### [Goal]
Copy out the article about the Environmental Club's compost program word for word, from start to finish.

### [Source text]
---------------
Here at Yorktown, there is a club that specializes in tackling issues that relate to climate change and helping the earth, called the Environmental Club. Sponsored by teacher Ms. Ratcliffe, last year the club started a new, school-wide, recycling program. This year, they chose to take the next step in their goal of bettering our waste management, by starting a compost program.

The club has worked tirelessly this year to raise money for the program, running numerous fundraisers that they have used to help pay for the services of Compost Crew, an organization that collects compost.

According to co-president of the club, Rose Duane, the idea for a Yorktown composting initiative was sparked by last year’s recycling project, and their goal of reducing the amount of waste that pours in to landfills.

“We were just trying to think of ways that Yorktown can reduce its carbon footprint….. And we figured, what’s the next step, and that was composting for us,” Duane said.

Compost is defined as a mixture of various decaying organic substances used for fertilizing soil. The idea behind composting is that when organic matter, like food, is put back in the ground, it will decompose and help to fertilize the soil. However, it also has effects that can help to reduce waste, and its effect on climate change.

“When food gets thrown away into a landfill, it sits there for a very long time, it doesn’t get to break down naturally, and thus it releases methane gas and other greenhouse gasses…. and it is really one of the biggest contributors to why climate change is happening.” Duane Said.

She also explained that composting allows for this waste to break down naturally, which reduces the release of greenhouse gasses in to the environment.

Every Friday, the Environmental Club will have special composting bins, along with trash cans and recycling bins, set out in the cafeteria during all lunches. Students will be expected to throw away their trash according to the regulations set out by the club.
---------------
### [Data provided]
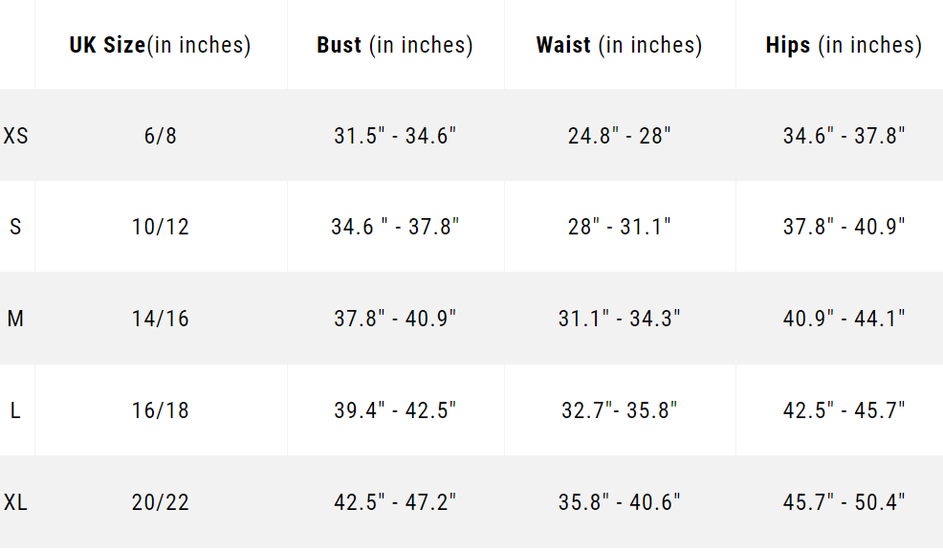Click the 10/12 UK size cell
Viewport: 943px width, 553px height.
pyautogui.click(x=161, y=227)
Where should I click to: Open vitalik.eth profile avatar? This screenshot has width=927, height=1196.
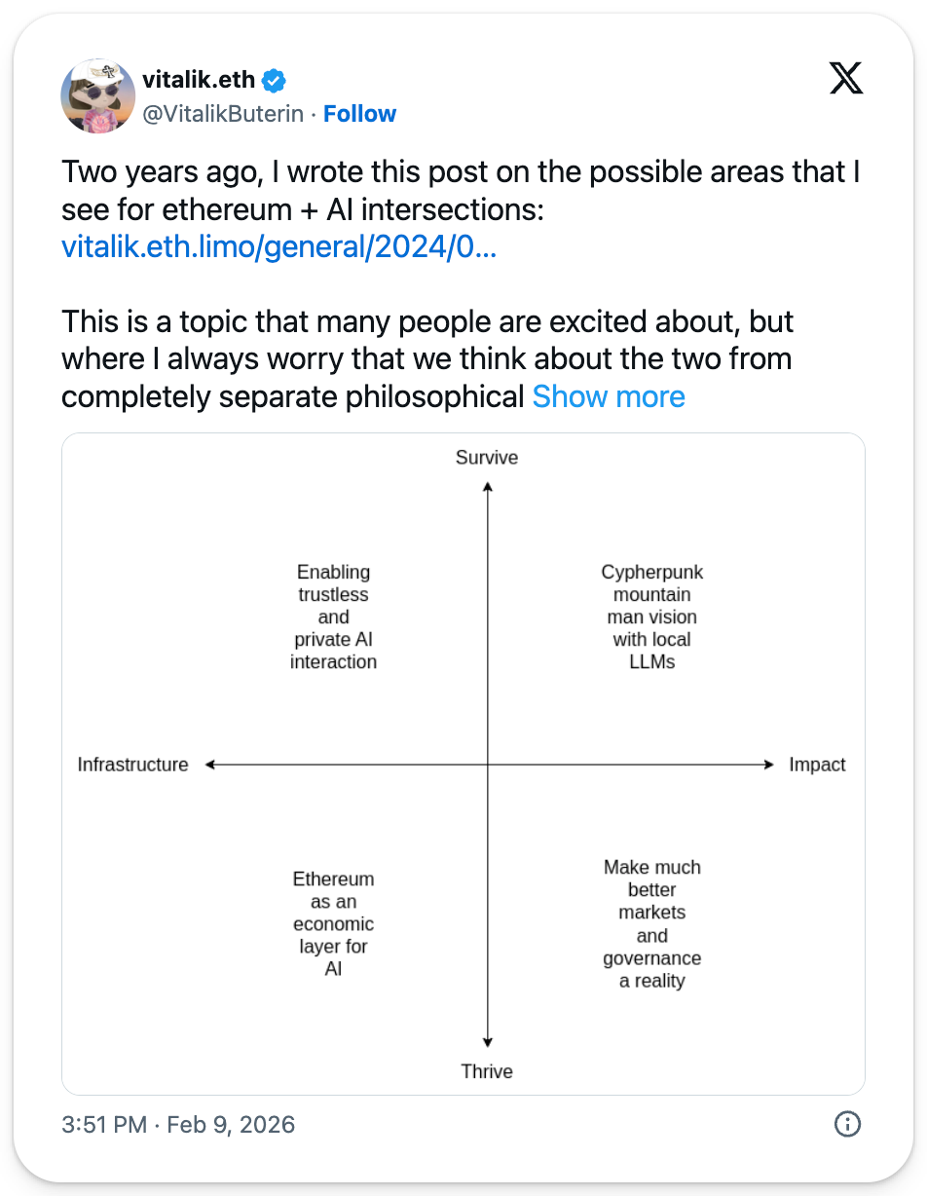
---------------
### [Correct output]
Here at Yorktown, there is a club that specializes in tackling issues that relate to climate change and helping the earth, called the Environmental Club. Sponsored by teacher Ms. Ratcliffe, last year the club started a new, school-wide, recycling program. This year, they chose to take the next step in their goal of bettering our waste management, by starting a compost program.

The club has worked tirelessly this year to raise money for the program, running numerous fundraisers that they have used to help pay for the services of Compost Crew, an organization that collects compost.

According to co-president of the club, Rose Duane, the idea for a Yorktown composting initiative was sparked by last year’s recycling project, and their goal of reducing the amount of waste that pours in to landfills.

“We were just trying to think of ways that Yorktown can reduce its carbon footprint….. And we figured, what’s the next step, and that was composting for us,” Duane said.

Compost is defined as a mixture of various decaying organic substances used for fertilizing soil. The idea behind composting is that when organic matter, like food, is put back in the ground, it will decompose and help to fertilize the soil. However, it also has effects that can help to reduce waste, and its effect on climate change.

“When food gets thrown away into a landfill, it sits there for a very long time, it doesn’t get to break down naturally, and thus it releases methane gas and other greenhouse gasses…. and it is really one of the biggest contributors to why climate change is happening.” Duane Said.

She also explained that composting allows for this waste to break down naturally, which reduces the release of greenhouse gasses in to the environment.

Every Friday, the Environmental Club will have special composting bins, along with trash cans and recycling bins, set out in the cafeteria during all lunches. Students will be expected to throw away their trash according to the regulations set out by the club.